Liaison Center activities include:

• Assistance locating potential researchers with whom to discuss their interests and needs.
• Seminars developed for community members describing the elements of research, its language and ethical boundaries, research funding and its priorities, the role of the researcher and issues that affect researchers’ interest in particular subjects, and critical tips for working successfully with researchers and trainees.

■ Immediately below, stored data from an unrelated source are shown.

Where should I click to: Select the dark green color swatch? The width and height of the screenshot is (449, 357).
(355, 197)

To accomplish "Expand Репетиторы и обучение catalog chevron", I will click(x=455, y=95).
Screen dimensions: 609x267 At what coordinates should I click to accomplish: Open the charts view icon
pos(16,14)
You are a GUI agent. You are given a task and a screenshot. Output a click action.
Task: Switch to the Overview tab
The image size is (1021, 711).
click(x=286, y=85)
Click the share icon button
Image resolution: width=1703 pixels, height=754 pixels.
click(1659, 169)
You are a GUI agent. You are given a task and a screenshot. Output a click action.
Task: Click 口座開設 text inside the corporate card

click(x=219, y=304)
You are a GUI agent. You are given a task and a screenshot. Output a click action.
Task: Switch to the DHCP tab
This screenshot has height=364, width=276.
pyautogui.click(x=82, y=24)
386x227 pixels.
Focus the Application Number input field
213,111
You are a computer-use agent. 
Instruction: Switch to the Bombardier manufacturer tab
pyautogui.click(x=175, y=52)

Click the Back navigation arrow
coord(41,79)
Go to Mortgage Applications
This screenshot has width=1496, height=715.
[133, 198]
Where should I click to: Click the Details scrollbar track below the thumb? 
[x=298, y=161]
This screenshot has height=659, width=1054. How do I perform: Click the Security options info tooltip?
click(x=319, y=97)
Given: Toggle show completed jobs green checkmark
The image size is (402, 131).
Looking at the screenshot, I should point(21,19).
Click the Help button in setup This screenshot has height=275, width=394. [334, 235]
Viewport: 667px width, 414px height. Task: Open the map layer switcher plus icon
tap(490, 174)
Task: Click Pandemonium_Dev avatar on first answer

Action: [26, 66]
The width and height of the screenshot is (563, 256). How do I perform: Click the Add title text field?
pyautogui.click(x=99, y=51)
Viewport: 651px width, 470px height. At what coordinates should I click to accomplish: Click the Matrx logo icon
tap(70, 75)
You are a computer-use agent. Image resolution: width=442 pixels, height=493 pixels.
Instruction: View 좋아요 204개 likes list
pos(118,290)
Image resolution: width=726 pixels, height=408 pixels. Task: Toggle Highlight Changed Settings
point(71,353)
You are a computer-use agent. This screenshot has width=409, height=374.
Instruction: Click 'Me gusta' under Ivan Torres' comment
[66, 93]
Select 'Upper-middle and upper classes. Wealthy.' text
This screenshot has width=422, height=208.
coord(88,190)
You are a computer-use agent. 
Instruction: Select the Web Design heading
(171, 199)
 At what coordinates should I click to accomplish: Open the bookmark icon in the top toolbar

Seminars are delivered at community sites on a regular basis, and as requested. Seminars can be delivered in English and in Spanish and include education on:
• The language of research, to enable community groups to interpret researchers’ requests and to enable them to critically examine and support the research.
• The ethics under which researchers are bound, and how that affects their capacity to structure their work.
• The rights of research subjects.
• The limitations of research, to help community members deal with difficult questions such as why research subjects from the same community may be divided into intervention and control groups, or why an intervention may not be able to continue following completion of the research.
• The IRB process and its associated accountabilities.
• Academic freedom and issues concerning publication and authoring.

The Liaison Center also includes a virtual library available to researchers and members of the community, helping both to better understand the nature of the populations and communities to be studied, as well as relevant community-centered research and best practices at Duke and elsewhere.

Virtual library resources include:
• Best community-engaged practices and research, culled from national and state agencies and reputable awardees;
• Compendium of available national, state and local resource organizations that can offer guidance and effective practice of community-engaged research to assist community members and researchers.
• Local agency database on Durham service organizations, including their service listings and limitations, and contact information;
• Regularly updated listing of validated population research methods.